* Start Dataset records *
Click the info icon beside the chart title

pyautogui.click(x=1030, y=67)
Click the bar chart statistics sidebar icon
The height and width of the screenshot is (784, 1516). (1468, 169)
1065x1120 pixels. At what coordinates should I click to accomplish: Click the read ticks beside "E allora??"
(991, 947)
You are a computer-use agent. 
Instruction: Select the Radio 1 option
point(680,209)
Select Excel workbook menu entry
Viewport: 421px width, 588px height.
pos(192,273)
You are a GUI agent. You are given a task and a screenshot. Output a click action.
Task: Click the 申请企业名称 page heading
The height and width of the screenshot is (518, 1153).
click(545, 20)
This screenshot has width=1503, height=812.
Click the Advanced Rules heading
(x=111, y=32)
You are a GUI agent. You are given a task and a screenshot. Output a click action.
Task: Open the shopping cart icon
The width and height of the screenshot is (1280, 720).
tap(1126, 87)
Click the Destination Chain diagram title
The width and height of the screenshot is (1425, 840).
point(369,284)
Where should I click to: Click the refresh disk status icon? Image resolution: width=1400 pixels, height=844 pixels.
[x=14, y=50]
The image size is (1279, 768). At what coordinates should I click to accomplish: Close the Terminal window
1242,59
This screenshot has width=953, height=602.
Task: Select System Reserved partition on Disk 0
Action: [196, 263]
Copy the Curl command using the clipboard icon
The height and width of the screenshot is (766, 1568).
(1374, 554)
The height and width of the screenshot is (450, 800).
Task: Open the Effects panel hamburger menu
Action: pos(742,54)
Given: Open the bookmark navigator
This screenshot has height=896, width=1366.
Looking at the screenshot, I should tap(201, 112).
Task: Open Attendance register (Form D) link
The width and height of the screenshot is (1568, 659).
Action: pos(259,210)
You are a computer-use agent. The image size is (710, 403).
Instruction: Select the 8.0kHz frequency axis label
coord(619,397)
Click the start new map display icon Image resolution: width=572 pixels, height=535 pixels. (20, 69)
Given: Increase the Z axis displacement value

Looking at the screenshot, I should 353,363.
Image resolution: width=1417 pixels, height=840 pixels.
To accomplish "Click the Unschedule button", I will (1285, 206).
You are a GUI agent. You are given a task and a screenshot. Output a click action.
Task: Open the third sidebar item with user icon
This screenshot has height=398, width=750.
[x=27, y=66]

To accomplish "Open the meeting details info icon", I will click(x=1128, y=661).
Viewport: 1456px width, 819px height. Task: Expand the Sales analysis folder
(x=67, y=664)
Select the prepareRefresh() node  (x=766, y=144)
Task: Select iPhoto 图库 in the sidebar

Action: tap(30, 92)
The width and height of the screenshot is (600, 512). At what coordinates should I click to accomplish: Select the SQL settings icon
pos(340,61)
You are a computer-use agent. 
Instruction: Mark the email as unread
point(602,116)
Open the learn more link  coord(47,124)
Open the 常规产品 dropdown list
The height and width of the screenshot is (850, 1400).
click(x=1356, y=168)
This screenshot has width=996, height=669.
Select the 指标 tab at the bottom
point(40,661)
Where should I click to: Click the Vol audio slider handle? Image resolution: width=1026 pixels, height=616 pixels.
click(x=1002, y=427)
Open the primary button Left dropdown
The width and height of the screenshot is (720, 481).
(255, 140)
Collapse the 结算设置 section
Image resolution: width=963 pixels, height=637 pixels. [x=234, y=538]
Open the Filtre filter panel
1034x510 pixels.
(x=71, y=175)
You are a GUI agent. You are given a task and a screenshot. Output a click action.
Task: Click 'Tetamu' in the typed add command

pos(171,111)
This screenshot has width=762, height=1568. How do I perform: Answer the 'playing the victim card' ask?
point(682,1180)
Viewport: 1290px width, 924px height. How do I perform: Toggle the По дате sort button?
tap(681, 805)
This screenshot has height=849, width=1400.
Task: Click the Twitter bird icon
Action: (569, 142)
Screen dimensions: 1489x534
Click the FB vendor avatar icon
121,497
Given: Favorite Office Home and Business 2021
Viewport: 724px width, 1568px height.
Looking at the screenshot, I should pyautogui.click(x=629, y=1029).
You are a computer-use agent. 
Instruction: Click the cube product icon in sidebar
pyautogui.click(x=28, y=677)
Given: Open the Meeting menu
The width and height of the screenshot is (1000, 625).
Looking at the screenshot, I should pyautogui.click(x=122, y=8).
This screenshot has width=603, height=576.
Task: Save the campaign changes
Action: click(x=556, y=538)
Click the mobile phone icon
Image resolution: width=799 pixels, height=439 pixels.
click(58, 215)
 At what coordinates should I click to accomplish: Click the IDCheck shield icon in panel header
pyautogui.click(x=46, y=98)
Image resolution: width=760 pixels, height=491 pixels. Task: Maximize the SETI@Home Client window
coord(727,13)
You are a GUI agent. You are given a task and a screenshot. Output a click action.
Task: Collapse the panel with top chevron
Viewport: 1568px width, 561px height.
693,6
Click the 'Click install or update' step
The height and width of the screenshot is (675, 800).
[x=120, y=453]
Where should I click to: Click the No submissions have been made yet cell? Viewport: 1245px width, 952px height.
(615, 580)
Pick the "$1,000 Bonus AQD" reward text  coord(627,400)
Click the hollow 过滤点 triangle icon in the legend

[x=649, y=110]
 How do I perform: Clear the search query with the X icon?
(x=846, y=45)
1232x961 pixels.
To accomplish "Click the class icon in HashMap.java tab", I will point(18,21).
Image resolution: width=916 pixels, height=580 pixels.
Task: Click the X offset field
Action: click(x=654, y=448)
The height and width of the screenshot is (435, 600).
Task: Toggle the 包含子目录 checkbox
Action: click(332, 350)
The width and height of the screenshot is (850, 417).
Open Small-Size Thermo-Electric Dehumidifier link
* End Dataset records *
- [Problem details]
Render everything in the listing above, from the line containing "Given: Increase the Z axis displacement value" down to the line containing "will (1285, 206).", as a numbered list. Include both of those lines and leave out any blank lines.

- [Exercise solution]
1. Given: Increase the Z axis displacement value
2. Looking at the screenshot, I should 353,363.
3. Image resolution: width=1417 pixels, height=840 pixels.
4. To accomplish "Click the Unschedule button", I will (1285, 206).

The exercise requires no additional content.